---------- Exercise input ----------
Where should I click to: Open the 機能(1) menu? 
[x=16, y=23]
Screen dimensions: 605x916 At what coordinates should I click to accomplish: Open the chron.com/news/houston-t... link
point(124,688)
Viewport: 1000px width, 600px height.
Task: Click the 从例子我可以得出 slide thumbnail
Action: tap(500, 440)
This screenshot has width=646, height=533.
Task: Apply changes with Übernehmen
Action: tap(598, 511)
----------
▸ **Work to be completed**:
Please copy all of the records above word for word, changing nothing.

▸ **Written answer**:
Where should I click to: Open the 機能(1) menu? 
[x=16, y=23]
Screen dimensions: 605x916 At what coordinates should I click to accomplish: Open the chron.com/news/houston-t... link
point(124,688)
Viewport: 1000px width, 600px height.
Task: Click the 从例子我可以得出 slide thumbnail
Action: tap(500, 440)
This screenshot has width=646, height=533.
Task: Apply changes with Übernehmen
Action: tap(598, 511)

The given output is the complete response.